Figure 1: Pilot courts by court performance quality, 2010
Such positive trends in the quality assessment may demonstrate that court visitors are getting on to the fact that court performance quality is a comprehensive issue which cannot be reduced to judge/claimant (or other party) relations only. The itemized analysis of the General Index shows that courts are differentiated by individual quality measures to the certain extent as shown by the range of scores of all courts (Figure 2). At the same time, court visitors’ requirements to the level of quality or any other quality measure vary depending on the type of court and group of respondents.
Figure 2: Quality measures by range of variation (survey round III, 2010-2011)
Similar to the last year’s results, court visitors consider payments affordability and convenience and comfortableness of stay at courthouse as the most problematic issues.

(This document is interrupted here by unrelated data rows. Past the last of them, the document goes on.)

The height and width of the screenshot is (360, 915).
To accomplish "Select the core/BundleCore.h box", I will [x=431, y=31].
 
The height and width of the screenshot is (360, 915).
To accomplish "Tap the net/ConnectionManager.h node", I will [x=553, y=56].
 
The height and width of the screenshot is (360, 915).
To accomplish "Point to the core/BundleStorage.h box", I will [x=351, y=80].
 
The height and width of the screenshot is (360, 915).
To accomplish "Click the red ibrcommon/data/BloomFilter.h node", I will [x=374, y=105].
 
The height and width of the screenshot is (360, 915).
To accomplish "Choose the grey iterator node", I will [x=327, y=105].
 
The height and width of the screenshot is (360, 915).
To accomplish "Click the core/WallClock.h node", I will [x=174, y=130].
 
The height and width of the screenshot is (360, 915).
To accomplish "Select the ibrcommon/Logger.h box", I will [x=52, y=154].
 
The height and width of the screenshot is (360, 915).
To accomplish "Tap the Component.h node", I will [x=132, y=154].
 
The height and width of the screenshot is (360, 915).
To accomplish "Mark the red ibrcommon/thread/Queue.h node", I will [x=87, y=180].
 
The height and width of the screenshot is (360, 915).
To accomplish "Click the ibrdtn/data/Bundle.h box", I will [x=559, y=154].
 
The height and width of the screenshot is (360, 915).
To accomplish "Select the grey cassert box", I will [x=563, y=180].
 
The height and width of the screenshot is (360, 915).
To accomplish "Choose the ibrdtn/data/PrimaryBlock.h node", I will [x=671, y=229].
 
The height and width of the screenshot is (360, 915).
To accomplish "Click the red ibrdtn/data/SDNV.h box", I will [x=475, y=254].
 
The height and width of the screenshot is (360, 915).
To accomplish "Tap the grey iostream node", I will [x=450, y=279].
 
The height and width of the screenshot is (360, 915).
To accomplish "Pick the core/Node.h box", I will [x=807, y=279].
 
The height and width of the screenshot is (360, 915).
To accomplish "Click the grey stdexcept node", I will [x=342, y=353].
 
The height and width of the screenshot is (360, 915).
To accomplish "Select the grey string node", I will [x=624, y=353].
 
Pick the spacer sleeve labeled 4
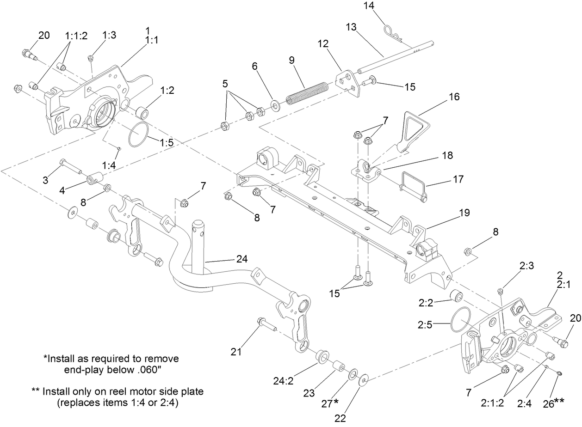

Figure 2 however shows that service provision timeliness and judge performance are the most crucial court performance quality criteria which should be improved first. Table 5 summarizes the levels of Index of Court Performance Perception elements by pilot courts.

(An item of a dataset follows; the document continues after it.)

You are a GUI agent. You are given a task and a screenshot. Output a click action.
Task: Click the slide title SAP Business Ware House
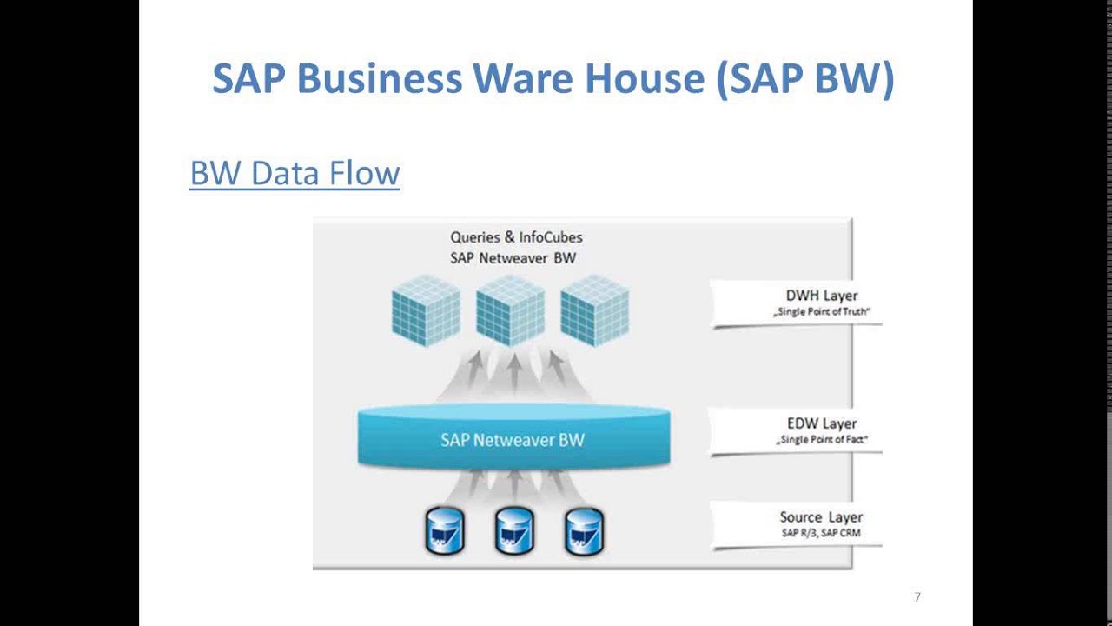(x=553, y=78)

Table 5: Index of Court Performance Perception by the Public by quality measures and weight coefficients (Survey Round III, 2010-2011) V. SUMMARY
In summary, performance of the judicial system in Ukraine requires comprehensive assessment based not only on statistical information about internal court performance but on external assessments such as public surveys among those who directly deals with courts. Such surveys are very important since even when a court operates efficiently (based on certain measures) and provides excellent services (in terms of compliance with standards) the quality of servicing may remain poor as long as a court visitor, as an external evaluator, is unsatisfied with such service and such service does not meet his/her specific needs (expectations). The methodology offered by the Project is adapted in general to assessment of court performance quality at the local level based on the needs of specific pilot courts. The Index of Court Performance Perception by the Public is a powerful tool to assess court performance against different quality measures. This methodology serves a very useful purpose – it allows using the survey findings for the judicial system administration and building a platform for courts to take public opinion into consideration in a more complete and adequate way as this will make a court more open to people even when financing is insufficient, the judiciary branch lacks clear administration, and laws have many discrepancies. This methodology may be applied by both civil society organizations and courts themselves when court administrations seek to improve court performance and have necessary resources, both human and financial.